INSTRUCTIONS TO FOLLOW:
When you find the line with "This screenshot has height=257, width=457." among the records below, reproduce it and each line after it exactly, ending with the line with "Select the For".
Top of MATERIAL TO PROCESS
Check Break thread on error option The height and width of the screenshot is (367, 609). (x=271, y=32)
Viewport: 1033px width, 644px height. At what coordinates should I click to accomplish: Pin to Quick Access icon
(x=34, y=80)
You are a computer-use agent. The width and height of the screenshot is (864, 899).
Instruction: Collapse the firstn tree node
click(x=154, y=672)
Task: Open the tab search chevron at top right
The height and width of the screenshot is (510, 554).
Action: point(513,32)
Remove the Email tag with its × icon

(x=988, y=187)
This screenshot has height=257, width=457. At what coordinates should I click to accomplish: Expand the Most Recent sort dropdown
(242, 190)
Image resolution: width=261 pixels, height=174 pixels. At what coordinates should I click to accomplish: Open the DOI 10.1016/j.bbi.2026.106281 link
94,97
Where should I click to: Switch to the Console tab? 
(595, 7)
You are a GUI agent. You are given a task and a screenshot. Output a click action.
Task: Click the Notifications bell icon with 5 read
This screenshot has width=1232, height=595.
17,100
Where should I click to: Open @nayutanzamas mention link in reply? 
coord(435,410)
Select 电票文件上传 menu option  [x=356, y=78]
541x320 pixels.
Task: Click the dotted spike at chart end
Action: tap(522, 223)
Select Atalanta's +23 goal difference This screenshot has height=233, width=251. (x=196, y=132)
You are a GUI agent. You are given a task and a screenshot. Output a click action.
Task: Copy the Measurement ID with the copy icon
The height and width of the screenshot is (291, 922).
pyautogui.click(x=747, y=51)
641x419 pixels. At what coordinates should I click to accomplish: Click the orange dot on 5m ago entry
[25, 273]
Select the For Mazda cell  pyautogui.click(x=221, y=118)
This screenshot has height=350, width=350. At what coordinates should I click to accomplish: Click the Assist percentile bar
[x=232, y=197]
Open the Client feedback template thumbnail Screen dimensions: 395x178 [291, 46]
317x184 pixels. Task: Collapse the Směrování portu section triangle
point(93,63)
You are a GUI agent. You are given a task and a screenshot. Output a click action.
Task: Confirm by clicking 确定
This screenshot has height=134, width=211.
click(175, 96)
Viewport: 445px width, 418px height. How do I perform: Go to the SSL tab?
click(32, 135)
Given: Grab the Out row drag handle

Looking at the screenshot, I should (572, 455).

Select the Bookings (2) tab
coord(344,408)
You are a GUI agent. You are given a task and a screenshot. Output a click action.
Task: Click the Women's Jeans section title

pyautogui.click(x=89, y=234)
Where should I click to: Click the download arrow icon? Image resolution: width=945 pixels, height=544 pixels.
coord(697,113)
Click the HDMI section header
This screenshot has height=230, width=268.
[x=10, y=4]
Bottom of MATERIAL TO PROCESS
TASK ANSWER:
This screenshot has height=257, width=457. At what coordinates should I click to accomplish: Expand the Most Recent sort dropdown
(242, 190)
Image resolution: width=261 pixels, height=174 pixels. At what coordinates should I click to accomplish: Open the DOI 10.1016/j.bbi.2026.106281 link
94,97
Where should I click to: Switch to the Console tab? 
(595, 7)
You are a GUI agent. You are given a task and a screenshot. Output a click action.
Task: Click the Notifications bell icon with 5 read
This screenshot has width=1232, height=595.
17,100
Where should I click to: Open @nayutanzamas mention link in reply? 
coord(435,410)
Select 电票文件上传 menu option  [x=356, y=78]
541x320 pixels.
Task: Click the dotted spike at chart end
Action: tap(522, 223)
Select Atalanta's +23 goal difference This screenshot has height=233, width=251. (x=196, y=132)
You are a GUI agent. You are given a task and a screenshot. Output a click action.
Task: Copy the Measurement ID with the copy icon
The height and width of the screenshot is (291, 922).
pyautogui.click(x=747, y=51)
641x419 pixels. At what coordinates should I click to accomplish: Click the orange dot on 5m ago entry
[25, 273]
Select the For Mazda cell  pyautogui.click(x=221, y=118)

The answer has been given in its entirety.